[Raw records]
╔══

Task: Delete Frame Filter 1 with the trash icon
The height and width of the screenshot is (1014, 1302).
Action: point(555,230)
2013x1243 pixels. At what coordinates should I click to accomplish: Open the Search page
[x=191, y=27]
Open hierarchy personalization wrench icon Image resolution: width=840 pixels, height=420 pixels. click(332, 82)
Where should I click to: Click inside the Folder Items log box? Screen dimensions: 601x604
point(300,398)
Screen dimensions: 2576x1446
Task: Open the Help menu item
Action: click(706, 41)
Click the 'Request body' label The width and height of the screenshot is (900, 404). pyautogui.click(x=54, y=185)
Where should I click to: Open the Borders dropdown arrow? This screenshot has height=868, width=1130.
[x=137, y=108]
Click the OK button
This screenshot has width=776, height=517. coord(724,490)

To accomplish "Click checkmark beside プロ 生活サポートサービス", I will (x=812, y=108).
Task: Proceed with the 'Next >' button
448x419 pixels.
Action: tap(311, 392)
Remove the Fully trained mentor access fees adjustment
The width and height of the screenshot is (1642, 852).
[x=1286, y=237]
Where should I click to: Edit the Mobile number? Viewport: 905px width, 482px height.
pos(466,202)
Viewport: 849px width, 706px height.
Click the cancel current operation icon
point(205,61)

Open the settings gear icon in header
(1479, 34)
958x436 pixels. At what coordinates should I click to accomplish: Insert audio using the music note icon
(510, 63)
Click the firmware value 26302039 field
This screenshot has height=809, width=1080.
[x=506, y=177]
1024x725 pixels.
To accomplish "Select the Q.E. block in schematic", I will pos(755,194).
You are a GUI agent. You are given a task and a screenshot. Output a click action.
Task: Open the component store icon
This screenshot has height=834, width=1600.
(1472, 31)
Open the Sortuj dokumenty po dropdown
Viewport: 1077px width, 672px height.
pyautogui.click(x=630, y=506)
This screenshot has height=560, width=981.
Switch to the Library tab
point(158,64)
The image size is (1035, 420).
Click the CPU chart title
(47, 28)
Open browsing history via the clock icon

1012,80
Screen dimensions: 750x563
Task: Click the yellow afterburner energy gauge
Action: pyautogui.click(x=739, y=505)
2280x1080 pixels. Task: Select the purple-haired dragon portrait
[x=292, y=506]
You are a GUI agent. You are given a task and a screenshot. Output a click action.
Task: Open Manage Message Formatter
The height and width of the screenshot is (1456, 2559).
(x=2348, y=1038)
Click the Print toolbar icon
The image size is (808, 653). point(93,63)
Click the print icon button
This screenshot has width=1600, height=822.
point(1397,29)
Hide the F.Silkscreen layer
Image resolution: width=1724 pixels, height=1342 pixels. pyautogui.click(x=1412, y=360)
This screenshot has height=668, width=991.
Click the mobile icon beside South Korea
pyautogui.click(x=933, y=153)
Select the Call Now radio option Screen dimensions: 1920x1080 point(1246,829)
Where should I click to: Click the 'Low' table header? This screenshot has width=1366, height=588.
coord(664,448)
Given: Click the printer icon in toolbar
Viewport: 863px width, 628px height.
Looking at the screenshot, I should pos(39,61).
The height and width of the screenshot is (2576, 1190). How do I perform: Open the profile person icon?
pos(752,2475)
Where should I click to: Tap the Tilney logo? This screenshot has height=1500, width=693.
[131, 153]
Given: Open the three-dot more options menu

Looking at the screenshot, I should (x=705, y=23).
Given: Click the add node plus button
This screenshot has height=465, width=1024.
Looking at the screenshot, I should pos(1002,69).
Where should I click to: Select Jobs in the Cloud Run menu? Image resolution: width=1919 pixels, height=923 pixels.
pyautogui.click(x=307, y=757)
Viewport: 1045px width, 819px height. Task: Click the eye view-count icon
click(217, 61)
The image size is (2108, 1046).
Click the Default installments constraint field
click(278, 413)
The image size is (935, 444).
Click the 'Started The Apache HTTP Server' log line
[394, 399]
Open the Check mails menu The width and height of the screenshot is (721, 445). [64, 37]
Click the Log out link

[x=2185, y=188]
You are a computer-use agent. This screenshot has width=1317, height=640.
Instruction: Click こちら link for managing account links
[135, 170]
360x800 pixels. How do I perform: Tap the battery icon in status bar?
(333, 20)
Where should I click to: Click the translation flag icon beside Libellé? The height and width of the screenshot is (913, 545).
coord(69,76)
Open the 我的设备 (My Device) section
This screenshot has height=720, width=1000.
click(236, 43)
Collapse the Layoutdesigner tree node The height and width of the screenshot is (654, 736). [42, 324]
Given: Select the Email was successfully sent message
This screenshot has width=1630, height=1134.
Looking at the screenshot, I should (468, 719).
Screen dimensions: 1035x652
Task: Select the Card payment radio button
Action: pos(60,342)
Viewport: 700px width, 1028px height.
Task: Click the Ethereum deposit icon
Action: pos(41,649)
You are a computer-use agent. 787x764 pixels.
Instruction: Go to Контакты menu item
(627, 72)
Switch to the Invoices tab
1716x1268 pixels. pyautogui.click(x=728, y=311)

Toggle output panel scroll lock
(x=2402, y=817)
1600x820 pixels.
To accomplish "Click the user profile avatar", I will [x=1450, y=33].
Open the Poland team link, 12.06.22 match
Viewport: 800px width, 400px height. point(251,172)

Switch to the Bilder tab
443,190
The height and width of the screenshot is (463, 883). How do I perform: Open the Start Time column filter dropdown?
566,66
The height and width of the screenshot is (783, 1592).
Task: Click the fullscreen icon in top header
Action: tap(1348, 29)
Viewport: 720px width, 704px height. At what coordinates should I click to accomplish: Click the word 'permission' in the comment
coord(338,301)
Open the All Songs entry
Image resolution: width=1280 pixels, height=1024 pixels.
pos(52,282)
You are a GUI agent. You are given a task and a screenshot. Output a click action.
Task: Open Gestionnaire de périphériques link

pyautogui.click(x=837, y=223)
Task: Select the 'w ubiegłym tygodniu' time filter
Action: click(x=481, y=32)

╚══

| STATED TASK |
Copy all of the lines above verbatim.

| SOLUTION BELOW |
Task: Delete Frame Filter 1 with the trash icon
The height and width of the screenshot is (1014, 1302).
Action: point(555,230)
2013x1243 pixels. At what coordinates should I click to accomplish: Open the Search page
[x=191, y=27]
Open hierarchy personalization wrench icon Image resolution: width=840 pixels, height=420 pixels. click(332, 82)
Where should I click to: Click inside the Folder Items log box? Screen dimensions: 601x604
point(300,398)
Screen dimensions: 2576x1446
Task: Open the Help menu item
Action: click(706, 41)
Click the 'Request body' label The width and height of the screenshot is (900, 404). pyautogui.click(x=54, y=185)
Where should I click to: Open the Borders dropdown arrow? This screenshot has height=868, width=1130.
[x=137, y=108]
Click the OK button
This screenshot has width=776, height=517. coord(724,490)

To accomplish "Click checkmark beside プロ 生活サポートサービス", I will (x=812, y=108).
Task: Proceed with the 'Next >' button
448x419 pixels.
Action: tap(311, 392)
Remove the Fully trained mentor access fees adjustment
The width and height of the screenshot is (1642, 852).
[x=1286, y=237]
Where should I click to: Edit the Mobile number? Viewport: 905px width, 482px height.
pos(466,202)
Viewport: 849px width, 706px height.
Click the cancel current operation icon
point(205,61)

Open the settings gear icon in header
(1479, 34)
958x436 pixels. At what coordinates should I click to accomplish: Insert audio using the music note icon
(510, 63)
Click the firmware value 26302039 field
This screenshot has height=809, width=1080.
[x=506, y=177]
1024x725 pixels.
To accomplish "Select the Q.E. block in schematic", I will pos(755,194).
You are a GUI agent. You are given a task and a screenshot. Output a click action.
Task: Open the component store icon
This screenshot has height=834, width=1600.
(1472, 31)
Open the Sortuj dokumenty po dropdown
Viewport: 1077px width, 672px height.
pyautogui.click(x=630, y=506)
This screenshot has height=560, width=981.
Switch to the Library tab
point(158,64)
The image size is (1035, 420).
Click the CPU chart title
(47, 28)
Open browsing history via the clock icon

1012,80
Screen dimensions: 750x563
Task: Click the yellow afterburner energy gauge
Action: pyautogui.click(x=739, y=505)
2280x1080 pixels. Task: Select the purple-haired dragon portrait
[x=292, y=506]
You are a GUI agent. You are given a task and a screenshot. Output a click action.
Task: Open Manage Message Formatter
The height and width of the screenshot is (1456, 2559).
(x=2348, y=1038)
Click the Print toolbar icon
The image size is (808, 653). point(93,63)
Click the print icon button
This screenshot has width=1600, height=822.
point(1397,29)
Hide the F.Silkscreen layer
Image resolution: width=1724 pixels, height=1342 pixels. pyautogui.click(x=1412, y=360)
This screenshot has height=668, width=991.
Click the mobile icon beside South Korea
pyautogui.click(x=933, y=153)
Select the Call Now radio option Screen dimensions: 1920x1080 point(1246,829)
Where should I click to: Click the 'Low' table header? This screenshot has width=1366, height=588.
coord(664,448)
Given: Click the printer icon in toolbar
Viewport: 863px width, 628px height.
Looking at the screenshot, I should pos(39,61).
The height and width of the screenshot is (2576, 1190). How do I perform: Open the profile person icon?
pos(752,2475)
Where should I click to: Tap the Tilney logo? This screenshot has height=1500, width=693.
[131, 153]
Given: Open the three-dot more options menu

Looking at the screenshot, I should (x=705, y=23).
Given: Click the add node plus button
This screenshot has height=465, width=1024.
Looking at the screenshot, I should pos(1002,69).
Where should I click to: Select Jobs in the Cloud Run menu? Image resolution: width=1919 pixels, height=923 pixels.
pyautogui.click(x=307, y=757)
Viewport: 1045px width, 819px height. Task: Click the eye view-count icon
click(217, 61)
The image size is (2108, 1046).
Click the Default installments constraint field
click(278, 413)
The image size is (935, 444).
Click the 'Started The Apache HTTP Server' log line
[394, 399]
Open the Check mails menu The width and height of the screenshot is (721, 445). [64, 37]
Click the Log out link

[x=2185, y=188]
You are a computer-use agent. This screenshot has width=1317, height=640.
Instruction: Click こちら link for managing account links
[135, 170]
360x800 pixels. How do I perform: Tap the battery icon in status bar?
(333, 20)
Where should I click to: Click the translation flag icon beside Libellé? The height and width of the screenshot is (913, 545).
coord(69,76)
Open the 我的设备 (My Device) section
This screenshot has height=720, width=1000.
click(236, 43)
Collapse the Layoutdesigner tree node The height and width of the screenshot is (654, 736). [42, 324]
Given: Select the Email was successfully sent message
This screenshot has width=1630, height=1134.
Looking at the screenshot, I should (468, 719).
Screen dimensions: 1035x652
Task: Select the Card payment radio button
Action: pos(60,342)
Viewport: 700px width, 1028px height.
Task: Click the Ethereum deposit icon
Action: pos(41,649)
You are a computer-use agent. 787x764 pixels.
Instruction: Go to Контакты menu item
(627, 72)
Switch to the Invoices tab
1716x1268 pixels. pyautogui.click(x=728, y=311)

Toggle output panel scroll lock
(x=2402, y=817)
1600x820 pixels.
To accomplish "Click the user profile avatar", I will [x=1450, y=33].
Open the Poland team link, 12.06.22 match
Viewport: 800px width, 400px height. point(251,172)

Switch to the Bilder tab
443,190
The height and width of the screenshot is (463, 883). How do I perform: Open the Start Time column filter dropdown?
566,66
The height and width of the screenshot is (783, 1592).
Task: Click the fullscreen icon in top header
Action: tap(1348, 29)
Viewport: 720px width, 704px height. At what coordinates should I click to accomplish: Click the word 'permission' in the comment
coord(338,301)
Open the All Songs entry
Image resolution: width=1280 pixels, height=1024 pixels.
pos(52,282)
You are a GUI agent. You are given a task and a screenshot. Output a click action.
Task: Open Gestionnaire de périphériques link

pyautogui.click(x=837, y=223)
Task: Select the 'w ubiegłym tygodniu' time filter
Action: click(x=481, y=32)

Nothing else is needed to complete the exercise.